Don’t look now, but Google’s getting even more serious about virtual reality. After creating a division dedicated to researching it, adding support within its mobile operating system, Android, for it, and readying a stand-alone headset that’ll deliver it, the search giant’s planning a major content push: mapping real-life environments that can be explored within VR. According to Bloomberg, Google will introduce new tools to help developers capture the interiors of buildings by way of Project Tango, its depth-sensing development kit.
Google’s plan, which the company will elucidate during four separate Project Tango sessions next week, involves a “big expansion” of the technology underlying Tango. Specifically, the company hopes that Tango, which uses cameras, infrared sensors, and specialized software to produce intricately detailed, three-dimensional recreations of the objects and spaces around it, will see widespread adoption among developers, video game programmers, and even grocery store chains and museums. One use case?

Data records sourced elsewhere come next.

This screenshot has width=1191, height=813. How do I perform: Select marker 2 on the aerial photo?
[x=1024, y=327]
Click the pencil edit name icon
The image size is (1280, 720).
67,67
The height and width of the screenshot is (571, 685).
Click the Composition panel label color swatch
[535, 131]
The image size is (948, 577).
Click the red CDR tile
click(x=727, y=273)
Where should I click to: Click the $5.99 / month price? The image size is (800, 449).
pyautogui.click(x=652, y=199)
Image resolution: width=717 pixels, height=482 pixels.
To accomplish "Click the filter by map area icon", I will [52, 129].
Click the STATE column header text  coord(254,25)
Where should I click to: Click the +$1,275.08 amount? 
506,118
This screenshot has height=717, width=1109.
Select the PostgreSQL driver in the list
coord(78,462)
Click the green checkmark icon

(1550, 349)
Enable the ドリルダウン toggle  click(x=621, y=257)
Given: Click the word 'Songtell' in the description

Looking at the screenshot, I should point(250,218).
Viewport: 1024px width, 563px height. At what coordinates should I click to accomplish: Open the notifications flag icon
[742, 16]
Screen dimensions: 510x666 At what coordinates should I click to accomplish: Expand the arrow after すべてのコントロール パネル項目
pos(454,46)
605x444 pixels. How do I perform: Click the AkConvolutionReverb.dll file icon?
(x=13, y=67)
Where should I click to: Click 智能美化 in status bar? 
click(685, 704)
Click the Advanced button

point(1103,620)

An app that could “highlight sale items” and “guide shoppers to the right shelf,” or a guided visual tour through an art gallery.
Google’s already putting the pieces in motion. At the Consumer Electronics Show in January, the company announced a partnership with Lenovo that’ll see Tango’s tracking tech integrated into a smartphone. (Rumor has it that the device, a 6.5-inch handset, will be formally introduced at Lenovo’s Tech World conference on June 9 and at a price less than $500.) Google, too, has built an App Incubator to accelerate development of VR apps that tap into Tango. And Bloomberg reports that the Mountain View company is working to make Tango’s maps of rooms “shareable” among smartphones, tablets, and dedicated Tango rigs to make it easier for developers to stitch into detailed, fully navigable environments.
Google is uniquely positioned in the burgeoning industry of virtual reality. Unlike “room-scale” VR technologies like Facebook’s Oculus and HTC’s Vive, both of which require mounted sensors to track users in three-dimensional spaces, Project Tango’s hardware is entirely self-contained. And Google’s got the cloud infrastructure to store the data Tango sensors generate — according to a job listing Google posted in February, the company’s building a service that’ll “store, merge, and serve location data to specific Project Tango devices.”
Google’s endgame, speculates Bloomberg, is an extension of Google maps into the interiors of the world’s buildings. The company has the tech to do it, but whether developers will bite remains to be seen. After all, Tango’s got competition — Microsoft’s HoloLens headset features similar depth-sensing virtual reality tech, although admittedly in a much pricier ($3,000) package.